* _Untersuchter Text_:
Zahlreiche Brunnen entsprechen bereits nicht mehr internationalen Gesundheitsstandards, warnte Avner Vengosh von der israelischen Ben-Gurion-Universität. Und das Problem werde sich in Zukunft massiv verschärfen: Schätzungen zufolge wird sich die Bevölkerung des Gaza-Streifens bis zum Jahr 2010 auf rund 2,6 Millionen Menschen verdoppeln. "Das Problem ist nicht die Menge an Wasser, sondern seine Qualität", sagte Vengosh. "Es ist eine potenzielle Zeitbombe."
Brunnen sollen Salzwasser stoppen
Das Team hat auf Basis eines Grundwasser-Modells eine mögliche Lösung für das Problem gefunden: Würden mehrere große Brunnen an der östlichen Grenze des Gaza-Streifens gebohrt, könnte der Salzwasser-Strom aus Israel angezapft und sein Eindringen in das Süßwasser-Reservoir deutlich verlangsamt werden. Der Plan hätte laut Vengosh einen weiteren Vorteil: Das aus der Erde gesogene Wasser könnte in entsprechenden Anlagen entsalzt werden und stünde als zusätzliches Trinkwasser im Gazastreifen zur Verfügung.
"Aus israelischer Sicht gäbe es nichts zu verlieren", betonte Vengosh. Das Grundwasser, das durch dieses Vorhaben aus dem Boden geholt würde, sei ohnehin zu salzig, um ohne Aufbereitung von Nutzen zu sein. Ein solches Projekt könne auch ein politisches Zeichen setzen. "Es könnte die Zusammenarbeit zwischen Israelis und Palästinensern antreiben", sagte der Forscher. "Wenn wir über Wasser reden, werden dadurch normalerweise Konflikte verschärft. Aber in diesem Fall würde niemand verlieren. Es wäre ein Mechanismus der Kooperation."

* _Datensatz_:

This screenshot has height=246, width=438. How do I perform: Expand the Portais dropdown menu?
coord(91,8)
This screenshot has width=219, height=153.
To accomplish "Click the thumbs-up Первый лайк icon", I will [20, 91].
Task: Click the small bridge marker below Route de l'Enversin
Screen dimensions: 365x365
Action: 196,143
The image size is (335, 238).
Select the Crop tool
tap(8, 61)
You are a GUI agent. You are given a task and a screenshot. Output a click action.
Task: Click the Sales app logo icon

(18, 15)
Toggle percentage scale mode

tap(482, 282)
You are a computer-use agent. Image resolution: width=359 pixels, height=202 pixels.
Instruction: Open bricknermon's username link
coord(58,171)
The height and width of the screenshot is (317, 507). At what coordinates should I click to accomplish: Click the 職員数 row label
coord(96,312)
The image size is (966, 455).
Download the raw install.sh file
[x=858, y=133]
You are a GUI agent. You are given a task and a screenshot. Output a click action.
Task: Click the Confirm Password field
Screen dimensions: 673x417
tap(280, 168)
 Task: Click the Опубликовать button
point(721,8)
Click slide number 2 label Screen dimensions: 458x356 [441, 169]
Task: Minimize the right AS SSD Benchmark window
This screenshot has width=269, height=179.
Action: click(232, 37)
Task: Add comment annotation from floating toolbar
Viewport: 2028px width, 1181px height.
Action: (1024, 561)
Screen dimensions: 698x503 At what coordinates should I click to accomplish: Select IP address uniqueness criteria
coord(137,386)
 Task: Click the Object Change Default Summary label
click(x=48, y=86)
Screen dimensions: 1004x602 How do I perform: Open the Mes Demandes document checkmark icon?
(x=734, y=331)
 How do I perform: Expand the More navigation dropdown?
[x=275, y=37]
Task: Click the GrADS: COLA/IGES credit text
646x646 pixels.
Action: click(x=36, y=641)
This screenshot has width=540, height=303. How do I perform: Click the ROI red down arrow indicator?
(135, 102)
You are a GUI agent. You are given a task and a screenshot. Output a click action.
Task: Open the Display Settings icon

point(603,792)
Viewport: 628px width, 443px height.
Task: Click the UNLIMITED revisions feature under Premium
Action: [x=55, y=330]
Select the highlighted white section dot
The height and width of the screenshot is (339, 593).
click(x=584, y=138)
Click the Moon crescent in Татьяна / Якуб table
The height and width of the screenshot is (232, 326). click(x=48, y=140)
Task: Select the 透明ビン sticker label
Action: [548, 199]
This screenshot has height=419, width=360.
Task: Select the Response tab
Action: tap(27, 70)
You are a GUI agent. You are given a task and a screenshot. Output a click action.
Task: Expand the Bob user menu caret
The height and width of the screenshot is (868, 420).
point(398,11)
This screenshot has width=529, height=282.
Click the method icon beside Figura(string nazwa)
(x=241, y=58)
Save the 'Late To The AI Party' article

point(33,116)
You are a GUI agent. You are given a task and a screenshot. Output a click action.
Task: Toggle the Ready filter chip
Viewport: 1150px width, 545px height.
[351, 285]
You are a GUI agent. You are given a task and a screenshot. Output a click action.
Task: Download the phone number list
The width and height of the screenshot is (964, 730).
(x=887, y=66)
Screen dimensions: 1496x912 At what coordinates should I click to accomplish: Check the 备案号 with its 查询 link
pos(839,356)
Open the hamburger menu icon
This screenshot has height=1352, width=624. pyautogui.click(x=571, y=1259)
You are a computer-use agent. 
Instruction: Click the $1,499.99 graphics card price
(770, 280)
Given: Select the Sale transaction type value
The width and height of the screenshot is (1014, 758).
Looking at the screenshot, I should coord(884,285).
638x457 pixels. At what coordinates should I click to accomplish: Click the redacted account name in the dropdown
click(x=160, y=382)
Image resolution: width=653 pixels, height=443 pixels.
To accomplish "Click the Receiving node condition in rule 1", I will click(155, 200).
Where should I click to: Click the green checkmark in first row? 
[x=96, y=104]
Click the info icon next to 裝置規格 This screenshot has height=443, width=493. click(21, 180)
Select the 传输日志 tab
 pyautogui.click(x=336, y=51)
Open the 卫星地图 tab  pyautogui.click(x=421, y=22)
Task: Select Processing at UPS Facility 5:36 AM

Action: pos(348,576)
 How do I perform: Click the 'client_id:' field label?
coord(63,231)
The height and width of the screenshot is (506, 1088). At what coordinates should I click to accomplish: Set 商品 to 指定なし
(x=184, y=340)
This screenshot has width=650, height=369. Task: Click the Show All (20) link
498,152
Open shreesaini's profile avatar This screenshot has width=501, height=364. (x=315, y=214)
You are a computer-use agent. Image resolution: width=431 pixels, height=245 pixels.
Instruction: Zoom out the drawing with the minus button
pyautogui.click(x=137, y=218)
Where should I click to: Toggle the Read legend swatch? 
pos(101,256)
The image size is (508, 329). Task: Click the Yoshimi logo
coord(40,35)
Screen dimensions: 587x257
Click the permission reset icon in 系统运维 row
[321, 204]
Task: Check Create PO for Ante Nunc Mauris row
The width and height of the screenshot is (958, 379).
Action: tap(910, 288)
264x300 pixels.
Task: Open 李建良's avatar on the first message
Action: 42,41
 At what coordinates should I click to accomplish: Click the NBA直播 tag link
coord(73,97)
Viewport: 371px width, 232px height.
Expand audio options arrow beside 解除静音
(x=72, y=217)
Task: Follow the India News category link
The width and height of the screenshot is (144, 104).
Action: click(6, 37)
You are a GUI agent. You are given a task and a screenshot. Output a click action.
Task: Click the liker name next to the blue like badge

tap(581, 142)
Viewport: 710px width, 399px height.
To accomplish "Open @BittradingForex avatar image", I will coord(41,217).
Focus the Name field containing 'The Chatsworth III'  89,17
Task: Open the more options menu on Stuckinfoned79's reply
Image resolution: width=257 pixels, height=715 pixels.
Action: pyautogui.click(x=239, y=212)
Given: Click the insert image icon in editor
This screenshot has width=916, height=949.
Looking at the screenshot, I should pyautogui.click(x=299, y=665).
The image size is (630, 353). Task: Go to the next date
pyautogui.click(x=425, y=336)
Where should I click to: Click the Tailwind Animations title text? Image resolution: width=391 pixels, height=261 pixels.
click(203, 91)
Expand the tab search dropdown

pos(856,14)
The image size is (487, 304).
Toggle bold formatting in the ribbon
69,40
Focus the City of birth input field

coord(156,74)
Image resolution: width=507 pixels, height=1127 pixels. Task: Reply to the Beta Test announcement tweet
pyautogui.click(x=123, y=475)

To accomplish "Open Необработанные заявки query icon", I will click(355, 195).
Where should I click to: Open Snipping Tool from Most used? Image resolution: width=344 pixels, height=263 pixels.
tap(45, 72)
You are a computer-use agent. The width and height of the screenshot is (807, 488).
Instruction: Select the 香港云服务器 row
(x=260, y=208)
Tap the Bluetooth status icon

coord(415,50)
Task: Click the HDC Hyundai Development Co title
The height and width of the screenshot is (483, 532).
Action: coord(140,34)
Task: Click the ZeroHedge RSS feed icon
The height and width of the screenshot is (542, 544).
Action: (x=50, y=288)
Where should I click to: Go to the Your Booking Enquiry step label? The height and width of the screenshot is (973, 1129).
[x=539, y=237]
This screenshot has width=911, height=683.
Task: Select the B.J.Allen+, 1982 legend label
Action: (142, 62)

* _Fragen_:
1. Warum hätte Israel laut dem Text über das Grundwasser im Gaza-Streifen bei dem Brunnenprojekt nichts zu verlieren? Antworten Sie in ein bis drei Sätzen.
2. Welche Äußerungen stehen im Text über das Grundwasser im Gaza-Streifen in Anführungszeichen? Nennen Sie alle.
3. Führen Sie den Text über das Grundwasser im Gaza-Streifen nach seinem letzten Satz weiter.
Für die Bearbeitung braucht man die Zeilen nicht.

* _Antworten im Einzelnen_:
1. Nach Vengosh ist das Grundwasser, das bei dem Vorhaben aus dem Boden geholt würde, ohnehin zu salzig. Ohne Aufbereitung wäre es für Israel nicht von Nutzen.

2.
1. „Das Problem ist nicht die Menge an Wasser, sondern seine Qualität“
2. „Es ist eine potenzielle Zeitbombe.“
3. „Aus israelischer Sicht gäbe es nichts zu verlieren“
4. „Es könnte die Zusammenarbeit zwischen Israelis und Palästinensern antreiben“
5. „Wenn wir über Wasser reden, werden dadurch normalerweise Konflikte verschärft. Aber in diesem Fall würde niemand verlieren. Es wäre ein Mechanismus der Kooperation.“

3.
Ob ein solches Großprojekt aber von Tel Aviv genehmigt würde, erscheint fraglich. Israel verfügt in der Krisenregion über ein Trinkwasser-Monopol. Seit dem Sechstage-Krieg von 1967 kontrolliert es den Jordan und damit die Hauptwasserquelle Israels, der Palästinensergebiete, Jordaniens und Syriens. Der Fluss wird von Quellen auf den Golan-Höhen gespeist, die Israel ebenfalls im Sechstage-Krieg eroberte - und die Syriens einziger Zugang zum See Genezareth waren, aus dem Israel rund 40 Prozent seines Trinkwassers bezieht.
Wasserverschwendung in Israel
Dennoch geht Israel einem massiven Problem bei der Wasserversorgung entgegen. Seit dem Friedensvertrag von 1994 muss die israelische Regierung jährlich 50 Millionen Kubikmeter Wasser aus dem See Genezareth an Jordanien liefern. In den heißen Sommermonaten verdunsten täglich mehrere hunderttausend Kubikmeter Wasser - der Pegel des Sees sinkt kontinuierlich.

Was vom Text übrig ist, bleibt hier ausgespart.